I grew up in London in a modern orthodox family. My dad is an immigrant from Libya and though he speaks English fluently and is extremely well integrated in British society, I believe that having a father who had to flee his home, had a strong impact on me and on my artwork. I always felt ‘other’ – like I didn’t entirely belong. This was amplified at home as I decided from a young age that I didn’t want to be religious. (I’ve been dancing with religion ever since).

Going to school in Central London, I experienced several anti-Semitic incidents which heightened my feeling of discordance. I travelled to Israel for a gap-year after high school with Bnei Akiva and feeling truly comfortable in my surroundings for the first time during that year, I decided to stay.
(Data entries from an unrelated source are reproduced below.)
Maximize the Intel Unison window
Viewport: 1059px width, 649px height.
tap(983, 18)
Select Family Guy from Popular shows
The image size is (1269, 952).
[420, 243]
I’ve been living in Israel for 28 years to date.

I’ve been married twice, and my second divorce is currently underway. The two constants in my life that I’m eternally grateful for are my four wonderful (mostly adult) children, and creating art.
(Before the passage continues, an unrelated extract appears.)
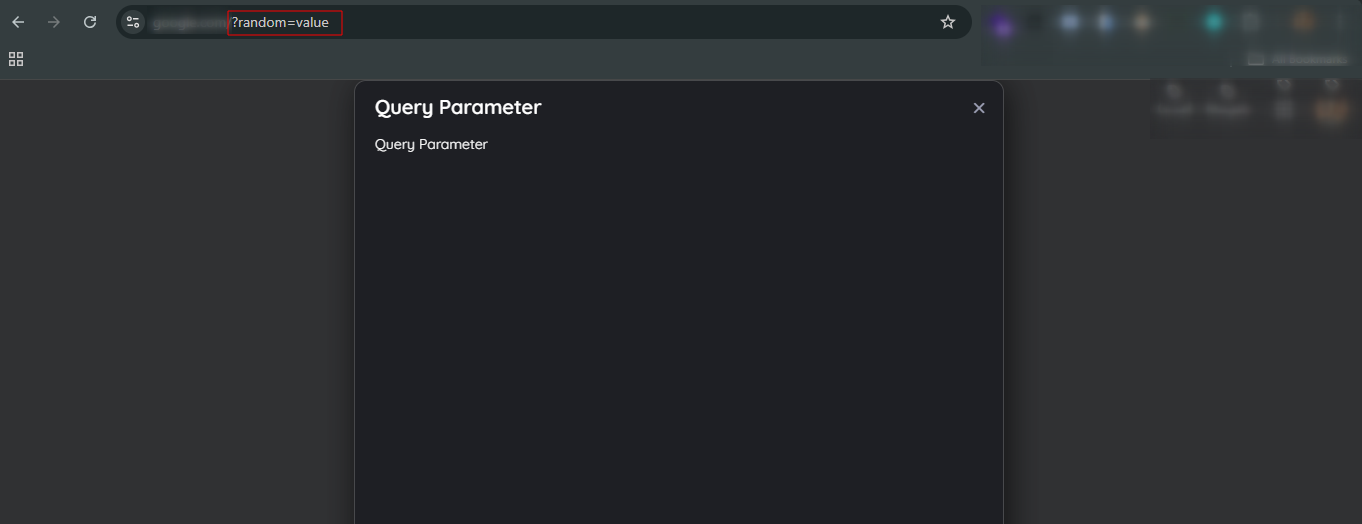Go back using the browser back arrow
Image resolution: width=1362 pixels, height=524 pixels.
(18, 22)
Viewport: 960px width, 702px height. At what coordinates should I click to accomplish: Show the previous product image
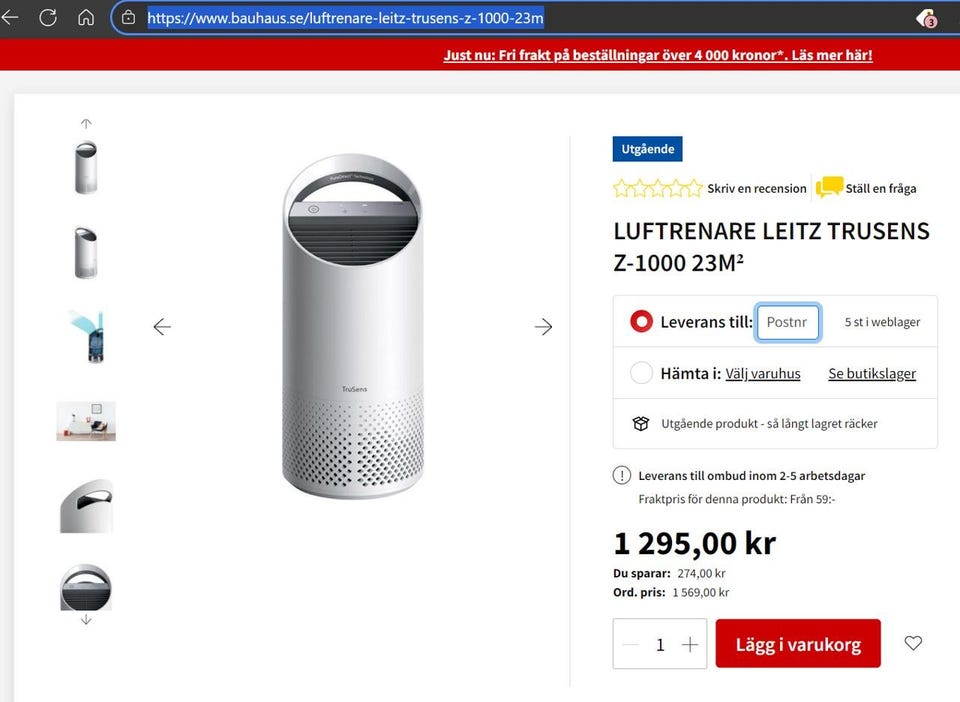(162, 326)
What Inspired you to become an artist?

The way I see it, I didn’t really choose to become an artist, rather, art chose me. I was singled out for having artistic talent from a very young age. At 8 years old, my painting ‘Splitting of the Sea’ was selected to be displayed at the Ben Uri Gallery in London; in school, I was awarded the school prize for accomplishment in art and at home, I was praised for my artistic ability. At 11 years old I would spend school recess drawing portraits of my friends, and when I was feeling down, I’d externalise my emotions by drawing or painting self-portraits (as well as writing poetry).

While being a stay-at-home mum, I continued painting and when I finally did my degree, I chose to study Fine Art and Education. Following the degree, I taught art to youth at risk in two schools, but I didn’t become a professional artist until the first lockdown in 2020.

At the time, I had been working as a real estate agent for two years and hadn’t had the opportunity to create since starting the job. During the first lockdown, I painted a series of oil paintings and realised that I had to enable myself to continue creating art, daily. One morning, I was searching for a special mug to have a coffee and I couldn’t find one. I searched online and nothing shouted out to me and that’s when I had my lightbulb moment “I could make a mug!” I had been trying to think of an artform which I could potentially support myself doing and at that moment, I knew I had found it.

During my degree, I had taken a few courses in ceramics, but hadn’t touched clay since. I remembered with longing how much I had loved working with clay as a medium – it’s so raw, so primal and so receptive. I also always found that when I would relinquish a certain degree of control over my art and would allow intuition and chance to play a dominant role, my art was more successful. Clay is the perfect medium for this approach.

What is your speciality?

Until my degree, my specialty had always been oil painting. During the degree, I didn’t paint once as I was hungry to discover other mediums. I focused on photography, sculpture, video art, ceramics and drawing. The main themes which I explored in these mediums were fragmentation, alienation, appropriation, identity and the concept of home.

For the last eighteen months, I have been entirely focused on ceramics. The area that I have spent the most time developing has been glazing and specifically, learning how to manipulate multiple layers of glaze in order to create unique and alluring surfaces.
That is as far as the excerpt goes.